Receipt Chain Creation
Creating a chain of 10 receipts (123.77 us) includes one identity creation (~8.78 us) and 10 receipt signings (~11.55 us each). The total closely matches the sum of individual operations: 8.78 + (10 x 11.55) = 124.28 us, confirming no hidden per-chain overhead.
Throughput Estimates
For planning capacity:
| Operation | Estimated throughput |
|---|---|
| Identity creation | ~114,000 / sec |
| Receipt signing | ~86,600 / sec |
| Receipt verification | ~45,900 / sec |
| Trust grant signing | ~80,600 / sec |
| Trust grant verification | ~45,800 / sec |
| Trust chain verify (depth 2) | ~22,900 / sec |
These are single-threaded estimates. All operations are independent and scale linearly with CPU cores.
Reproduction
Run the benchmarks yourself:
cargo bench -p agentic-identityResults are written to target/criterion/ with HTML reports including statistical distributions, iteration counts, and regression detection.

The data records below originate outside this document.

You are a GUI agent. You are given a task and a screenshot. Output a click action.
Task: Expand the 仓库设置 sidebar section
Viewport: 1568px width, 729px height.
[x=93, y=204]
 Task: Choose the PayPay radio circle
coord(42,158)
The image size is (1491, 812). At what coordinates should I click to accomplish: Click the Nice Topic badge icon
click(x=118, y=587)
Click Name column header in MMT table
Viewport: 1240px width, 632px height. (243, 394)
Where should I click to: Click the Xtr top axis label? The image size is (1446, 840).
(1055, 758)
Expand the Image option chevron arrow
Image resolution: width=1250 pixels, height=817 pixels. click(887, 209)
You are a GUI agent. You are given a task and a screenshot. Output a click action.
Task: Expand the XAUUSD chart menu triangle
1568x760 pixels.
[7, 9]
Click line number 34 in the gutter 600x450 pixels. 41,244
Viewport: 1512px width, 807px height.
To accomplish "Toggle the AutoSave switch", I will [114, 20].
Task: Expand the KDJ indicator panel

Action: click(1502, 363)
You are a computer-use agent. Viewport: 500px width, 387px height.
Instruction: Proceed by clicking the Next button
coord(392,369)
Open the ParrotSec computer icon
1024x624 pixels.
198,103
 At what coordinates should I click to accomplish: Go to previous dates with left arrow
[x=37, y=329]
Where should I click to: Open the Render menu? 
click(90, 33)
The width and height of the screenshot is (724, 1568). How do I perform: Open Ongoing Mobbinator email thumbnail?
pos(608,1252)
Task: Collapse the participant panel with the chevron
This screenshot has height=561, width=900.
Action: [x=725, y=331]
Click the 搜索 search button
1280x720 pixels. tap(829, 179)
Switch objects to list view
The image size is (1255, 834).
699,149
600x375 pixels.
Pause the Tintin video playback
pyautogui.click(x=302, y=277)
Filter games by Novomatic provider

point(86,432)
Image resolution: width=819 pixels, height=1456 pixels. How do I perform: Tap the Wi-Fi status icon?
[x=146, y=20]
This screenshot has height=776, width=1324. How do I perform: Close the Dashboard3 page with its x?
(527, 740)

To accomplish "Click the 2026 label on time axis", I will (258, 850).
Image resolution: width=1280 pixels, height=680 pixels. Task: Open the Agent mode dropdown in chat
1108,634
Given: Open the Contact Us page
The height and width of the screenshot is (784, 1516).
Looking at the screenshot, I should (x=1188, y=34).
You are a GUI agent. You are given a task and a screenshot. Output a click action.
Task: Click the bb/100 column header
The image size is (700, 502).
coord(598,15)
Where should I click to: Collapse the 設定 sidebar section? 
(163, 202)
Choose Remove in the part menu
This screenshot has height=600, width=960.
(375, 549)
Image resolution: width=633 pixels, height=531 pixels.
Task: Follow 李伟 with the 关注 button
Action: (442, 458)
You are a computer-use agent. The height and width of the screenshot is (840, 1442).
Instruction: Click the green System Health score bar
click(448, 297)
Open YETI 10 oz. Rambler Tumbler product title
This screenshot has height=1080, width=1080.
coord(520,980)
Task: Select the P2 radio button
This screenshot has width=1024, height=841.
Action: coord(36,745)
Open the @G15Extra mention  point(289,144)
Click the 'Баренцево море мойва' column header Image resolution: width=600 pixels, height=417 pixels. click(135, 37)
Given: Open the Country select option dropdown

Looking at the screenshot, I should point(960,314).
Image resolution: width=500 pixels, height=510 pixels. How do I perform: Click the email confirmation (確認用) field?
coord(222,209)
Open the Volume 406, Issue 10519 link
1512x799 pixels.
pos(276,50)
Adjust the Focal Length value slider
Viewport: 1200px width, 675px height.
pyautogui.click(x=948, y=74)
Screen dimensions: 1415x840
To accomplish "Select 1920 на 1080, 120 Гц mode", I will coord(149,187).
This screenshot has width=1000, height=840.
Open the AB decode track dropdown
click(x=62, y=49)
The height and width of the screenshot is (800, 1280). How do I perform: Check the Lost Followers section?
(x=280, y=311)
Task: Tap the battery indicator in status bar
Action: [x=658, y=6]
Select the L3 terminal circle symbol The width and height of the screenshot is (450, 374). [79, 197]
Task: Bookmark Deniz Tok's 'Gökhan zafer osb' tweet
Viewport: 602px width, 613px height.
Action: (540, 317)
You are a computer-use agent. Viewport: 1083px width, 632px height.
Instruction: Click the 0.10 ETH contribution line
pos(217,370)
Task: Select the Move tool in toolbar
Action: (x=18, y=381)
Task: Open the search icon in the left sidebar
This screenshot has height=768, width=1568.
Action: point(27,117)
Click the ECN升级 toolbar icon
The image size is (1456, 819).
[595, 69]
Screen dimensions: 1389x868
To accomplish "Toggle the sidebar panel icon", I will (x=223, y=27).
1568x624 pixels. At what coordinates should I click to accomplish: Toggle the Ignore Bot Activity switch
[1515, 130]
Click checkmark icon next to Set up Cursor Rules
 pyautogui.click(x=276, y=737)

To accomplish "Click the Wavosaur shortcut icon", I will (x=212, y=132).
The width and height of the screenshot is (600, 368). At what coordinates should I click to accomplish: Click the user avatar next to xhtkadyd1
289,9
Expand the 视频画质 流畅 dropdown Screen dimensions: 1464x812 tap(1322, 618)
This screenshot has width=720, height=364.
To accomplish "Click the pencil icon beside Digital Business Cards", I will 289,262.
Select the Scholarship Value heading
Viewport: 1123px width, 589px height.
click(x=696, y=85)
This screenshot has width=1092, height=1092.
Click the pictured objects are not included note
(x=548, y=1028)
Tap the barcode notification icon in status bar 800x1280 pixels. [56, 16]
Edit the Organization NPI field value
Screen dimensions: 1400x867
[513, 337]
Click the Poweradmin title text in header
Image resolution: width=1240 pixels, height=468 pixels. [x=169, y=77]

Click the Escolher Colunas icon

What is NOT Benchmarked Here
- Argon2id passphrase derivation is intentionally slow (~200-500 ms) and is not included in the table above. It runs only during
.aidfile save/load operations. - File I/O (disk read/write) is excluded because it depends on storage hardware.
- Network latency for revocation channel checks is excluded because it depends on infrastructure.